Stated exercise:
Please rewrite the material with every "screenshot" changed to "screen capture" and nothing else altered.

Supplied entries:
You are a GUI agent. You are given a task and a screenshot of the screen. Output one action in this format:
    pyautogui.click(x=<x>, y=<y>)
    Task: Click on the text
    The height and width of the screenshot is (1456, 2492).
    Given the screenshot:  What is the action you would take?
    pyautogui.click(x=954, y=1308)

Task answer:
You are a GUI agent. You are given a task and a screen capture of the screen. Output one action in this format:
    pyautogui.click(x=<x>, y=<y>)
    Task: Click on the text
    The height and width of the screen capture is (1456, 2492).
    Given the screen capture:  What is the action you would take?
    pyautogui.click(x=954, y=1308)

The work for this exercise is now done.